Die CDU-Bezirksfraktion will von ihrem eigenen Beschluss nicht mehr viel wissen. »Es ist nachvollziehbar und rechtlich einwandfrei, wenn die Stadträtin auf Basis einer Einschätzung des Rechtsamtes im Rathaus Reinickendorf und weiterer fachlicher Aspekte einen Beschluss der BVV nicht zu einhundert Prozent umsetzen kann«, heißt es in einer Mitteilung. Es entlarve »ein fragwürdiges Demokratieverständnis ebenso wie ein bedenkliches Rechtsverständnis der politischen Linken, wenn Rechtstreue der Umsetzung politischer Wünsche geopfert werden soll«.

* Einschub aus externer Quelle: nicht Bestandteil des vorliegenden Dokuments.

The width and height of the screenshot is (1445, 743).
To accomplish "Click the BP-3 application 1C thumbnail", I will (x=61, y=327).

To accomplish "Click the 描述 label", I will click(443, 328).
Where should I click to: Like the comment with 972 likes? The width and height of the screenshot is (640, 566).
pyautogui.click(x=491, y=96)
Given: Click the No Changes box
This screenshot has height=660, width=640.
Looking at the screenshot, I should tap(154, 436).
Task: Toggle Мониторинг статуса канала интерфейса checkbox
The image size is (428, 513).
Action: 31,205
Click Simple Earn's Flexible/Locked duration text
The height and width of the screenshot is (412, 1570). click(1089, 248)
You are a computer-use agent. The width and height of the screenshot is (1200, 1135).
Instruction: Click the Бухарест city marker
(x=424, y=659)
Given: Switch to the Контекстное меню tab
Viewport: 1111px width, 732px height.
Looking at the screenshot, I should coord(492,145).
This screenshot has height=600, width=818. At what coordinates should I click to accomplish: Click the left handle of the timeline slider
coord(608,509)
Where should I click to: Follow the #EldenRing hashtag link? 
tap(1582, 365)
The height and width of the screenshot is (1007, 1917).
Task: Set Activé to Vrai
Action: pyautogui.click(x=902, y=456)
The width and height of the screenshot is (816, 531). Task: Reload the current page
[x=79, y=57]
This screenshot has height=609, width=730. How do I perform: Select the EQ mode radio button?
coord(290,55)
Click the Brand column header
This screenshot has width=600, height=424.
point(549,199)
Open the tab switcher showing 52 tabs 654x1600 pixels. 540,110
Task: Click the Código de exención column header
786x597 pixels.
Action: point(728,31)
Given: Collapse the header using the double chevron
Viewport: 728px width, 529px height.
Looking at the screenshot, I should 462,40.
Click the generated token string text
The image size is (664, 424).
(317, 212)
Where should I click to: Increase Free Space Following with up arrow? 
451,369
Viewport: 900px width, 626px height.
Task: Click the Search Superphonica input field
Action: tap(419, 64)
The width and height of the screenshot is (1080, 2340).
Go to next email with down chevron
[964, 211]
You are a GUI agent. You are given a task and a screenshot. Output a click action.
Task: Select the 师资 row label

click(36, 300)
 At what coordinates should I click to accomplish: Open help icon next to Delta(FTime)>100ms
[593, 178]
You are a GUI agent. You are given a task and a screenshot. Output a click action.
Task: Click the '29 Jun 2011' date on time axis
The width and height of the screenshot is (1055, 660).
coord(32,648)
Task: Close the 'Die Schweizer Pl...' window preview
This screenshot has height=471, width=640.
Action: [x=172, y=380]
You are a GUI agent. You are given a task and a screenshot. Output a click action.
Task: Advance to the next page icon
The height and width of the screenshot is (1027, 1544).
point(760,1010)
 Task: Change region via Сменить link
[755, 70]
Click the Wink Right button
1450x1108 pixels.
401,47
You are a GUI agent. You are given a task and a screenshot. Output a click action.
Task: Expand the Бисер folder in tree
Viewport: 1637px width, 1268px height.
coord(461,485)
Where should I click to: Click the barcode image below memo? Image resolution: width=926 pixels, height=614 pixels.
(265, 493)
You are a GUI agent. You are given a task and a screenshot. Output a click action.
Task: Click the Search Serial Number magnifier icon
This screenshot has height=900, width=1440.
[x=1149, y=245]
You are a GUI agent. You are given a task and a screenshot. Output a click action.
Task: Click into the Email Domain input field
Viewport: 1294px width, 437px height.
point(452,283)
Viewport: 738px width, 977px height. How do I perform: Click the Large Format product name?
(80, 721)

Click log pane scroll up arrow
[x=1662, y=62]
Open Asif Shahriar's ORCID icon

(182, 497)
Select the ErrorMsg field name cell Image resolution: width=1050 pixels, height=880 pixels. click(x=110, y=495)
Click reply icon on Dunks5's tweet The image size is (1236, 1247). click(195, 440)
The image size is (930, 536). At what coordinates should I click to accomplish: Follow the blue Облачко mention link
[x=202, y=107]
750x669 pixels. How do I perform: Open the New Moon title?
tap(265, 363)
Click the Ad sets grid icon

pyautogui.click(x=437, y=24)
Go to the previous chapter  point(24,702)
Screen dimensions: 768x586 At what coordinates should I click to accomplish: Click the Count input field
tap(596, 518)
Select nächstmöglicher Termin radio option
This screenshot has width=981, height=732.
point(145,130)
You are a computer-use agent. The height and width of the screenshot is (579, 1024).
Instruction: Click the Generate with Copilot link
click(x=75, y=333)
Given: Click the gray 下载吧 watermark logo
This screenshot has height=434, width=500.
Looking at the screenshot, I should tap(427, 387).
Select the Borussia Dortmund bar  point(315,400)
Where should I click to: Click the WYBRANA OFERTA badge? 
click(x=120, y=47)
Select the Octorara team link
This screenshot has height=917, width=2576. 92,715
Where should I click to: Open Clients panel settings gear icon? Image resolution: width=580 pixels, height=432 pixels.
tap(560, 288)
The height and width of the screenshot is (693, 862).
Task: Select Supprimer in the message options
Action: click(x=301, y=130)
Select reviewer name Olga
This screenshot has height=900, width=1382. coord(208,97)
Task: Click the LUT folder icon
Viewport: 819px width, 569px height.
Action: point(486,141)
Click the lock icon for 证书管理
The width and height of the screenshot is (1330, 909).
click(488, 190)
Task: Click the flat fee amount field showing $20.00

»Das sogenannte Rechtsgutachten ist eine schlampige, unvollständige und einseitige Aktennotiz«, heißt es unisono in einer Einschätzung von Grünen, Linke und der Bürgerinitiative. Die Bewertung des »überwiegenden Gemeinwohls« sei eine politische Ermessensentscheidung. Die Stadträtin habe aber nur nach Gründen gesucht, warum es nicht geht.

Kampf auf dem Rechtsweg

Die Modalfilter werden im Verkehrsgutachten als »nicht verkehrsverträglich« eingeschätzt. Denn der Schleichverkehr durchs Wohngebiet würde sich demnach auf die Hauptstraße B96 konzentrieren. Allerdings stellt nach höchstrichterlicher Rechtsprechung starker Durchgangsverkehr auf Nebenstraßen einen verkehrsregelungswidrigen Zustand dar. Und im Berliner Straßengesetz wird die Möglichkeit der sogenannten Einziehung von Straßenland zur Verkehrsberuhigung explizit genannt. Die Bürgerinitiative will nun ein eigenes Rechtsgutachten zur Zulässigkeit von Modalfiltern in Auftrag geben.

»Um sich ja nicht mit der Autofahrer-Lobby anlegen zu müssen, verschanzt sich die CDU-Stadträtin hinter einer fragwürdigen Rechtsinterpretation, instrumentalisiert das Rechtsamt des Bezirksamtes und beschädigt dessen Glaubwürdigkeit«, sagt Felix Lederle.